Technical specifications
- Chassis: Carbon-fiber, Kevlar, and aluminum honeycomb monocoque
- Suspension: Double wishbones with inboard coil springs over shock absorbers
- Engine: 767: Mazda 13J-M 2,616 cc (159.6 cu in) 4-rotor naturally aspirated, mid-engined, longitudinally mounted 767B: Mazda 13J-MM 2,616 cc (159.6 cu in) 4-rotor naturally aspirated, mid-engined, longitudinally mounted
- Transmission: Mazda/Porsche 5-speed manual
- Power: 767: 500 hp (373 kW) @ 8,500 rpm 767B: 630 hp (470 kW) @ 9,000 rpm
- Weight: 800 kg (1,764 lb)
- Brakes: Rays Volk discs

Competition history
- Notable entrants: Mazdaspeed
- Debut: 1988 Suzuka 500 km (767) 1989 24 Hours of Daytona (767B)
- Last event: 1992 Fuji 1000km
| Races | Wins | Poles | F/Laps |
| 38 | 0 | 0 | 0 |
- Constructors' Championships: 0
- Drivers' Championships: 0

= Mazda 767 =

Prototype racing car

The Mazda 767 and 767B are prototype racing cars that were built by Mazdaspeed for the 24 Hours of Le Mans running under the International Motor Sports Association-specification GTP class. The 767 replaced the 757 in 1988, upgrading to a newer and larger four-rotor 13J Wankel engine, which produced nearly 600 hp.

Two 767s were entered at 1988 24 Hours of Le Mans, finishing 17th and 19th overall, but they finished behind a sole 757, which was able to finish 15th.

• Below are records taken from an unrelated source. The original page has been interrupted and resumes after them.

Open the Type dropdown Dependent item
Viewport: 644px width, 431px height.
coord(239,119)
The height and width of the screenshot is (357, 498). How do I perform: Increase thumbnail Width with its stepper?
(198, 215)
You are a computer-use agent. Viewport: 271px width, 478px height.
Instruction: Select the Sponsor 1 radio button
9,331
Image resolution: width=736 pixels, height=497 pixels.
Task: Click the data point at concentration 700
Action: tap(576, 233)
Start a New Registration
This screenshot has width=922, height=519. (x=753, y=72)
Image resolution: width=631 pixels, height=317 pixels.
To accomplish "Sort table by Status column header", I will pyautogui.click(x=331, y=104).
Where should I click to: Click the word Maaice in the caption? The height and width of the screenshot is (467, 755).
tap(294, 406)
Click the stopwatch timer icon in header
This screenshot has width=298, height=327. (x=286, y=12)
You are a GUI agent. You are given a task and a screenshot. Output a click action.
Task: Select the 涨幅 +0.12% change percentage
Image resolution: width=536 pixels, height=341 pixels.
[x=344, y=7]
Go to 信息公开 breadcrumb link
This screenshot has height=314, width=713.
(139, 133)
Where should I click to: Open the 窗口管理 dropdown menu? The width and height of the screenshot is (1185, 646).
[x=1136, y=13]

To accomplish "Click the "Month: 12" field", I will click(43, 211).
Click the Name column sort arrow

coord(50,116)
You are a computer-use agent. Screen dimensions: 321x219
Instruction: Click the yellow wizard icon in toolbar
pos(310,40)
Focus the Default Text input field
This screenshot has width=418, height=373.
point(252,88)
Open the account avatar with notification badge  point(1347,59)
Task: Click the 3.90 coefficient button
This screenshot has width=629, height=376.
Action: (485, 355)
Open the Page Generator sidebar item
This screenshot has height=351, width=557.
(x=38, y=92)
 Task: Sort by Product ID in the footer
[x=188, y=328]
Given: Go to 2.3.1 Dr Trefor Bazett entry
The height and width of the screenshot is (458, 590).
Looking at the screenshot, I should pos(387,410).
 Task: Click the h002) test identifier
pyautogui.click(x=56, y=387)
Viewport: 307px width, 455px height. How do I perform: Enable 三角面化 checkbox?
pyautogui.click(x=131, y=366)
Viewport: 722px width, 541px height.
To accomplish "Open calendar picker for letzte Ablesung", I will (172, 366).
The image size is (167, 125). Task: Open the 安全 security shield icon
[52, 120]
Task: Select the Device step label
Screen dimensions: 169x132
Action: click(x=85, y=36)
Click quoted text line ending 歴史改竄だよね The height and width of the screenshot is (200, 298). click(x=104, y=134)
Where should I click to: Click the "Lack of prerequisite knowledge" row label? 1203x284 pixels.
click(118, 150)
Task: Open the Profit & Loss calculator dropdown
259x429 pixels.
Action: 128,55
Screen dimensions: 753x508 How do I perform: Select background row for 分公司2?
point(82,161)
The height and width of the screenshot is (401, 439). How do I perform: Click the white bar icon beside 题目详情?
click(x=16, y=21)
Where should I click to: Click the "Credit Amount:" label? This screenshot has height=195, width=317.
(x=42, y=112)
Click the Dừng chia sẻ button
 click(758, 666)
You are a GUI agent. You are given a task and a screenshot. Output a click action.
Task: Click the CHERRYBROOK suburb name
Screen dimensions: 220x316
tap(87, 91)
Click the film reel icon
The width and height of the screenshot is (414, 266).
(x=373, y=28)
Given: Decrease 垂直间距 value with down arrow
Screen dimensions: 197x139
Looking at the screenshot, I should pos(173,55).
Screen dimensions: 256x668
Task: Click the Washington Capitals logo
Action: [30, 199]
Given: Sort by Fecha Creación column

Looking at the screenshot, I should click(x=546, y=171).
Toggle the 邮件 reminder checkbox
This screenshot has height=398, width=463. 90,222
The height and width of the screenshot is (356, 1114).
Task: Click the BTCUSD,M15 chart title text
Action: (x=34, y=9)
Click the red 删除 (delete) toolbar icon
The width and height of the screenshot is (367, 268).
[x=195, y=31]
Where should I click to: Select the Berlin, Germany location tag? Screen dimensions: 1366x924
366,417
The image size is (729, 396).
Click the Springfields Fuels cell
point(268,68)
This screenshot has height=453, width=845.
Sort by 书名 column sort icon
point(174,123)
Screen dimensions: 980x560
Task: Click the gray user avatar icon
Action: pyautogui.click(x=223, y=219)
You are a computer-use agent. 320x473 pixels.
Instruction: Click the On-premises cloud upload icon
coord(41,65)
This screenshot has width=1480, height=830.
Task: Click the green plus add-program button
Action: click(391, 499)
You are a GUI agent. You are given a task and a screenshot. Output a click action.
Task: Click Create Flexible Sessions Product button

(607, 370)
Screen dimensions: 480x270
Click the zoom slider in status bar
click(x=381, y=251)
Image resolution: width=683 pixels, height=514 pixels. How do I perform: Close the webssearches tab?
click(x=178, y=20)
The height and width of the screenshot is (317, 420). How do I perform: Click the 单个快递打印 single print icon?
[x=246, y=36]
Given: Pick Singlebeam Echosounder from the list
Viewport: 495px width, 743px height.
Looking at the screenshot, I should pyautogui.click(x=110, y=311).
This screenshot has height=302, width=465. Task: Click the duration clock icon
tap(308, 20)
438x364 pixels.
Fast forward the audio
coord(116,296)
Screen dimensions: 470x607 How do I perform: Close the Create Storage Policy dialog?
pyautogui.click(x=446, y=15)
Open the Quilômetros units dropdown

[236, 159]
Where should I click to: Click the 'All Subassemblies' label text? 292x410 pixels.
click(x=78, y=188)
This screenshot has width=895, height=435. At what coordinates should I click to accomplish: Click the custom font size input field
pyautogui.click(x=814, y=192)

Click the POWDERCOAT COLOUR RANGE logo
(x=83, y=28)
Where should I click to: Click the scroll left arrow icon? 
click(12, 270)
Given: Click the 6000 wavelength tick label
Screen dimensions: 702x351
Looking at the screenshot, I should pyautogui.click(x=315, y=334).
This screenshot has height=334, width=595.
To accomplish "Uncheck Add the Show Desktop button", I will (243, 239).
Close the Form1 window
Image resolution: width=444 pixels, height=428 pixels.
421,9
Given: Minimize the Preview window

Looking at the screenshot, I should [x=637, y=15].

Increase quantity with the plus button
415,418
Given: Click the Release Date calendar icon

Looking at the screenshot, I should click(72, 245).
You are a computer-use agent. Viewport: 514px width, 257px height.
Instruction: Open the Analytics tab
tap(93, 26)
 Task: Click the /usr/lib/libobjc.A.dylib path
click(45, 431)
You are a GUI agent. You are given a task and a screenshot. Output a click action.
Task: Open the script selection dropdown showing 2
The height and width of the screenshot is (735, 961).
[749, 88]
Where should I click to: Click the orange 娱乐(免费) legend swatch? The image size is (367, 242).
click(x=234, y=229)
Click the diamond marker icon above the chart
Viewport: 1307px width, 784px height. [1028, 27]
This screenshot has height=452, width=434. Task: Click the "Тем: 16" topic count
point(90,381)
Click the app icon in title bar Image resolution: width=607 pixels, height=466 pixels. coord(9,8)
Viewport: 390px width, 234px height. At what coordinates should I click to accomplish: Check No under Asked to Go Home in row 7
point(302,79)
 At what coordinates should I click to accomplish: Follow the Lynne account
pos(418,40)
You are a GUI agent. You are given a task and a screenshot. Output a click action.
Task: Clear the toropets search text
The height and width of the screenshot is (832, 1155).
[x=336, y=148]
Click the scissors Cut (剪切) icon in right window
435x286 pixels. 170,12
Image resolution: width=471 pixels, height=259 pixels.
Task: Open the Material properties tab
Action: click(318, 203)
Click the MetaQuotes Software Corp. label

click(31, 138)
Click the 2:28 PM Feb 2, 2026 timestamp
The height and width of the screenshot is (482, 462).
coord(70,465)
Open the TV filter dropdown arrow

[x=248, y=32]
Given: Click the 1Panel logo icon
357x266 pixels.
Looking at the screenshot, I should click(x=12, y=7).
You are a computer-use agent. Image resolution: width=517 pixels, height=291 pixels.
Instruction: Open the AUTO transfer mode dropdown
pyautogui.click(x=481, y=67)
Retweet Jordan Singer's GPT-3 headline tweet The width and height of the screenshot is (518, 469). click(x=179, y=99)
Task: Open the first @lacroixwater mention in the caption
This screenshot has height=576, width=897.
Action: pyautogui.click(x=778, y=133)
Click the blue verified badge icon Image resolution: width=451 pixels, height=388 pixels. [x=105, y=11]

In the All Japan Sports Prototype Championship (JSPC), Mazda managed fourth in the constructors' championship. For 1989, Mazda upgraded the 767 into the 767B, and initially tested it in the International Motor Sports Association 24 Hours of Daytona, where it was successful in finishing fifth overall. Later in the year, Mazda returned to Le Mans with two 767Bs and an older 767. The 767Bs were able to finish seventh and ninth overall, while the lone 767 was able to finish 12th. However, in JSPC, the results were not as promising, as Mazda finished a mere 5th in the championship. For 1990, a single 767B was entered alongside two newer 787s, and was the only car of the three to finish, although in 20th overall.